Last week, the Equal Employment Opportunity Commission filed two lawsuits charging employers with discriminating against employees based upon their sexual orientation. In a Pennsylvania federal court, the EEOC claimed Scott Medical Health Center had subjected a gay employee to harassment because he did not meet co-employees’ gender stereotypes. The lawsuit alleges that the health center ignored his complaints of discriminatory and harassing treatment. In a Baltimore federal court, the EEOC sued IFCO Systems contending a lesbian employee was harassed by her supervisor on account of her sexual orientation. Considering how this workplace issue has evolved, these most recent lawsuits are not surprising.

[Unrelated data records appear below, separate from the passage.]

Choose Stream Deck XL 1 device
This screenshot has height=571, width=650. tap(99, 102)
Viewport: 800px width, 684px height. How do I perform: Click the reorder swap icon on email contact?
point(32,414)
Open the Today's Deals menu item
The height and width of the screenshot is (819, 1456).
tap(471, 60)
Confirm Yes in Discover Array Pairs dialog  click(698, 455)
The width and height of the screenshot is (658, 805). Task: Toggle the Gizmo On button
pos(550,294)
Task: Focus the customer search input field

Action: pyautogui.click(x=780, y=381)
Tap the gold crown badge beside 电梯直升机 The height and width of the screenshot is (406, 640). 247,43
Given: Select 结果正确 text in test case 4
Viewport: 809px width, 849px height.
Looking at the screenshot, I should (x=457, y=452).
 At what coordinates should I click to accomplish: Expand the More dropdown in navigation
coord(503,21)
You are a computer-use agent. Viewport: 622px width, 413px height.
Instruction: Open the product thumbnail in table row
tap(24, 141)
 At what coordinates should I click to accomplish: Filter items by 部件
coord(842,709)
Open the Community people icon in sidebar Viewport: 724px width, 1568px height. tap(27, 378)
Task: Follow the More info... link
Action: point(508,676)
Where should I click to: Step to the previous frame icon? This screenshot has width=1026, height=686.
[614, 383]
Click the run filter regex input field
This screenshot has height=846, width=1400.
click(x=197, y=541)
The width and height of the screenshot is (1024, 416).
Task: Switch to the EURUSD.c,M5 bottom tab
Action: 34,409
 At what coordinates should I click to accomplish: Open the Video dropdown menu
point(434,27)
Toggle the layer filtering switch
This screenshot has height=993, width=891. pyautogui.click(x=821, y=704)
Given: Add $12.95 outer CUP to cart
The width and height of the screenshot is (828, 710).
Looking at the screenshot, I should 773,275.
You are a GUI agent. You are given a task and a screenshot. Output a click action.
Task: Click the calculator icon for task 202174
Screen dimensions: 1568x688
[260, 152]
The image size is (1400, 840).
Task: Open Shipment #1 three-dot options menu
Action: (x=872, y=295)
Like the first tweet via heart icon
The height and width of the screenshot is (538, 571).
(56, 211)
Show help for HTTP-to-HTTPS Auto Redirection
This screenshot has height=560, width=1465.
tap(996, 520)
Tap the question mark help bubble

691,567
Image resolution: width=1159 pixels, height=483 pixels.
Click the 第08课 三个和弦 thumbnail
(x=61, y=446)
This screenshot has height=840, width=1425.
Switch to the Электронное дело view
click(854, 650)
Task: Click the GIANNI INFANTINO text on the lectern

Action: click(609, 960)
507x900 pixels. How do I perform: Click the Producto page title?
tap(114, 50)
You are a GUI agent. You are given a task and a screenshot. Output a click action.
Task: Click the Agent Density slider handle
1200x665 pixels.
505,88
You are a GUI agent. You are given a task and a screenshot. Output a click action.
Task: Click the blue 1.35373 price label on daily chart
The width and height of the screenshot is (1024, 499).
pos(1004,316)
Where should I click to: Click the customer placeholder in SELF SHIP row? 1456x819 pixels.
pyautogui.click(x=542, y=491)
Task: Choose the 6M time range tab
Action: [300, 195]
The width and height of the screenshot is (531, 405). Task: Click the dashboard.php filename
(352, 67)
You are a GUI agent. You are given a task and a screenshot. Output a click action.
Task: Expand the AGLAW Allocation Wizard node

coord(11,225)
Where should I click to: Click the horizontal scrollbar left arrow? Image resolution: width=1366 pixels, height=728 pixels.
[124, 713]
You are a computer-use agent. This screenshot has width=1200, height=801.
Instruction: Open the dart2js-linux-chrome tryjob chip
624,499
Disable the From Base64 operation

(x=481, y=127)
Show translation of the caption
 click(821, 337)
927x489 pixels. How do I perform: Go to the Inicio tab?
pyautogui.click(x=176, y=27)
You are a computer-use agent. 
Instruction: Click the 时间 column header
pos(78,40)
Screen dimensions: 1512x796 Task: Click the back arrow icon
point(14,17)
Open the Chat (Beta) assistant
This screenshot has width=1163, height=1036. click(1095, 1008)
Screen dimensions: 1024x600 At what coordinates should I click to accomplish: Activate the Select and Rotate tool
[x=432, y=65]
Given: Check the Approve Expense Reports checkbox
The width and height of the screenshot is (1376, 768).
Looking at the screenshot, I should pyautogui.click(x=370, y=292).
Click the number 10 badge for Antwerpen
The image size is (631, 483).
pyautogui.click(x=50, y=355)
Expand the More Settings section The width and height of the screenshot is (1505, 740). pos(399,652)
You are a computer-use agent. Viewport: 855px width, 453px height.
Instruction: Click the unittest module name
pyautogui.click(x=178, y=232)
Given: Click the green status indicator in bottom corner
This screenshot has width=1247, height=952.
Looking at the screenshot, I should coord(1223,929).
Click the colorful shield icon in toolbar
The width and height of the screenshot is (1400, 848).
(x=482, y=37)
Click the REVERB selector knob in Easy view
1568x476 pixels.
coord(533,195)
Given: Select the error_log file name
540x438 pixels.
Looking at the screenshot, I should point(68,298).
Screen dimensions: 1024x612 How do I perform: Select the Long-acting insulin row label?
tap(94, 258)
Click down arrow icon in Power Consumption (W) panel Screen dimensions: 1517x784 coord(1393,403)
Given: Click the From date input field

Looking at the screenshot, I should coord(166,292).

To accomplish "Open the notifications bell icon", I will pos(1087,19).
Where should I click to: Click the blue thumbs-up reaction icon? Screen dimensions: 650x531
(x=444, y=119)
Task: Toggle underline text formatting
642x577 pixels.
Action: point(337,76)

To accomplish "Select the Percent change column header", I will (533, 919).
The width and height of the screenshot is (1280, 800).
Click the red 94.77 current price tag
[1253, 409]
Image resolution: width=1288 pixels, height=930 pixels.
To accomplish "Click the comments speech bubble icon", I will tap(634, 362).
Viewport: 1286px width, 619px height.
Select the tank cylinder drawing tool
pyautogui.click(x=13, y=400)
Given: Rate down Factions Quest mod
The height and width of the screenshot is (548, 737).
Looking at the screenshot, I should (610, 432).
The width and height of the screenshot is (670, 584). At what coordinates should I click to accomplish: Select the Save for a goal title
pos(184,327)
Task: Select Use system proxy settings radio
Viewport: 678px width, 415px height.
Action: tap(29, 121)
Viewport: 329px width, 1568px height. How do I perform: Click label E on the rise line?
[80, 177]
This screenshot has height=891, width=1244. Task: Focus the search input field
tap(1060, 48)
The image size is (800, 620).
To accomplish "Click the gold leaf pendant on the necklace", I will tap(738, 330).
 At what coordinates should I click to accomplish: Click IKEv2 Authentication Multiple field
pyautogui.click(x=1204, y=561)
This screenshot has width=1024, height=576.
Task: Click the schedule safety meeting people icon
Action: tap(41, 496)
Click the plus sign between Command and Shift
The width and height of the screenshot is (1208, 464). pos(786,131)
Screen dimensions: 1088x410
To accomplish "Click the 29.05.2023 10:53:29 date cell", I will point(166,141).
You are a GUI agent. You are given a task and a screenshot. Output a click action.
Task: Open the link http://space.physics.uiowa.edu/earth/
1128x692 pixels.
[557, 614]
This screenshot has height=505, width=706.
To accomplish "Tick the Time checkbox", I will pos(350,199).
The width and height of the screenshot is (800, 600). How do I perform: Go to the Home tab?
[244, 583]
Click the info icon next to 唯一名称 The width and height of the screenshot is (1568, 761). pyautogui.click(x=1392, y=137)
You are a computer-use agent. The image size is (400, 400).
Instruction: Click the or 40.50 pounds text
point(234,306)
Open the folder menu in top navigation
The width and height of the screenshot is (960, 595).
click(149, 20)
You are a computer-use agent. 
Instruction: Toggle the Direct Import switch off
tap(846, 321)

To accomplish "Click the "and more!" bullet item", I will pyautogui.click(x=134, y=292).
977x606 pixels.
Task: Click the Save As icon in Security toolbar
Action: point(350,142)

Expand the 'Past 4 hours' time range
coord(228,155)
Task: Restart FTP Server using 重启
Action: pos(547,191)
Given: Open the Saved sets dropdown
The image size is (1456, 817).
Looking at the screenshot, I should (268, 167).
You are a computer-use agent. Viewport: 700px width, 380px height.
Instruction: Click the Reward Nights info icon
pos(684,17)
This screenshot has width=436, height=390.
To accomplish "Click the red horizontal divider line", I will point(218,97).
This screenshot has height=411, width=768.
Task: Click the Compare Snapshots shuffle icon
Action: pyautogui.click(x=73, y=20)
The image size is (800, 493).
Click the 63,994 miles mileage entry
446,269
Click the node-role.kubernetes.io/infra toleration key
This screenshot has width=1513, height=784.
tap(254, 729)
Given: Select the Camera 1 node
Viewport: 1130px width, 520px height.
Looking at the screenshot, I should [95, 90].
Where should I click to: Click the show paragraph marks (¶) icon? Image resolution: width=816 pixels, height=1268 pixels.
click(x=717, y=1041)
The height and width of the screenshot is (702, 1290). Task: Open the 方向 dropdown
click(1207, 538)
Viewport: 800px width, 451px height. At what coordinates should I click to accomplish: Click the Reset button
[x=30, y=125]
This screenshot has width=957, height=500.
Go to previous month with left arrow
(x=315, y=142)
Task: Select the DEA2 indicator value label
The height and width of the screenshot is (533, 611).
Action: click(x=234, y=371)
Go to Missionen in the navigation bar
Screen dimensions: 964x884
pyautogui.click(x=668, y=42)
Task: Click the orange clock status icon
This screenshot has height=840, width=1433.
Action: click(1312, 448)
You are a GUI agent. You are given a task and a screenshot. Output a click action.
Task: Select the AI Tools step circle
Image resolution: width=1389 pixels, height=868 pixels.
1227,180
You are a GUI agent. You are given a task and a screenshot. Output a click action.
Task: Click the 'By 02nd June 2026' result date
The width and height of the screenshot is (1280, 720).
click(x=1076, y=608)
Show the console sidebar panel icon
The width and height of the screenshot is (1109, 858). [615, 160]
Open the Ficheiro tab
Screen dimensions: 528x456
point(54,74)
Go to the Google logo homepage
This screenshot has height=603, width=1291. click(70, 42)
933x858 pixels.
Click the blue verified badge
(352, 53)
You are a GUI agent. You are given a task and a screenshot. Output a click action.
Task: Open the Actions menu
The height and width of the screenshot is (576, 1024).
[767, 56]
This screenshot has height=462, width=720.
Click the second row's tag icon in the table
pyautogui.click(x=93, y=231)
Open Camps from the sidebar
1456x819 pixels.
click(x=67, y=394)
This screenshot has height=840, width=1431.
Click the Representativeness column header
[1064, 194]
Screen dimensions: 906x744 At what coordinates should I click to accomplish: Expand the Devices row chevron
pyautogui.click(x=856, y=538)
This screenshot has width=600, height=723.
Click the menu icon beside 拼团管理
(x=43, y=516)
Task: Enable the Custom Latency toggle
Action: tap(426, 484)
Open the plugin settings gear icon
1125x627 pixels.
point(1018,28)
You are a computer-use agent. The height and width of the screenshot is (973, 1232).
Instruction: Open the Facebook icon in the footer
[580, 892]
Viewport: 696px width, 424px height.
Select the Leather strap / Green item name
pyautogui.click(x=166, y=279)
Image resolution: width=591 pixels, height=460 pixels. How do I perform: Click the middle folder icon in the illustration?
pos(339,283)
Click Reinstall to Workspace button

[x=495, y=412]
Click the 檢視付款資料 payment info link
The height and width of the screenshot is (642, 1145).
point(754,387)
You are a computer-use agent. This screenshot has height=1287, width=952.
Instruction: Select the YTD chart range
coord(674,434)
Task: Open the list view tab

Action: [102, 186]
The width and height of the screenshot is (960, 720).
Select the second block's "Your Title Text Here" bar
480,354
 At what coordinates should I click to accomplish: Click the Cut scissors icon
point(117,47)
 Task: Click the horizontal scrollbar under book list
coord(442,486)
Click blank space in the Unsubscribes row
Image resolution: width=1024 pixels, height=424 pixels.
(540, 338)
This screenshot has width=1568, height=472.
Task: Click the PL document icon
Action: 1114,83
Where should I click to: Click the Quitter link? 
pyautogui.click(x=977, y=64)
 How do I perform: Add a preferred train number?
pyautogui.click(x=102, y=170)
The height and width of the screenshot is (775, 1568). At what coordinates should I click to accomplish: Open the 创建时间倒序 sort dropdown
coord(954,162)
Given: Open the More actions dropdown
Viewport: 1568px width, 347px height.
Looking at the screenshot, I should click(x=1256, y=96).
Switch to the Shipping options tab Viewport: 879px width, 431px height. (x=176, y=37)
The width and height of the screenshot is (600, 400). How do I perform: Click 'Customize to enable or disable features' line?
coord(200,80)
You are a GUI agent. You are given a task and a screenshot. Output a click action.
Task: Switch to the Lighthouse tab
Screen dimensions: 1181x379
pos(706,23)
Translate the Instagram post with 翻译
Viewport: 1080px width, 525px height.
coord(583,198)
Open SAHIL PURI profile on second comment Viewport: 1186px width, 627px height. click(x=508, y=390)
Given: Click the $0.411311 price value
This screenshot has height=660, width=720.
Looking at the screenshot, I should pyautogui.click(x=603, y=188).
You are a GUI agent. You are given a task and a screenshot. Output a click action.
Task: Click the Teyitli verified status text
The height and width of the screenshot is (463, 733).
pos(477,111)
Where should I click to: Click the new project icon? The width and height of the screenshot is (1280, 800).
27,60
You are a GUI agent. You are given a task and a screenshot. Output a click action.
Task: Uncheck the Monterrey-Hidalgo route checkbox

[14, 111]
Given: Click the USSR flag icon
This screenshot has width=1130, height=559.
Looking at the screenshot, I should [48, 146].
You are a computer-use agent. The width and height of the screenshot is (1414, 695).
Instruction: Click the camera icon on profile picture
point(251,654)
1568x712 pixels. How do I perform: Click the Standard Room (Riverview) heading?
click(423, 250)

Although efforts by Congress to amend Title VII’s employment discrimination prohibition to expressly include sexual orientation as a protected classification have been unsuccessful to date, a number of states and municipalities have passed laws protecting employees against employment discrimination based on sexual orientation and gender identity. During the last several years, federal courts around the country have ruled that employment discrimination based upon sexual stereotyping and/or sexual orientation is already prohibited under Title VII’s existing provisions.
More lawsuits expected
The EEOC’s current Strategic Enforcement Plan includes the protection of lesbian, gay, bisexual and transgender employees as one of its top enforcement initiatives. Most recently, in July 2015 the EEOC ruled in a federal employee claim that discrimination based upon sexual orientation constitutes sex discrimination that violates Title VII.
The EEOC’s Pennsylvania and Baltimore lawsuits are the first of many sexual orientation actions the Commission will be filing in federal courts in the future. Employers should anticipate that the EEOC will also begin processing and investigating charges of discrimination based upon sexual orientation, sexual stereotyping or transgender status.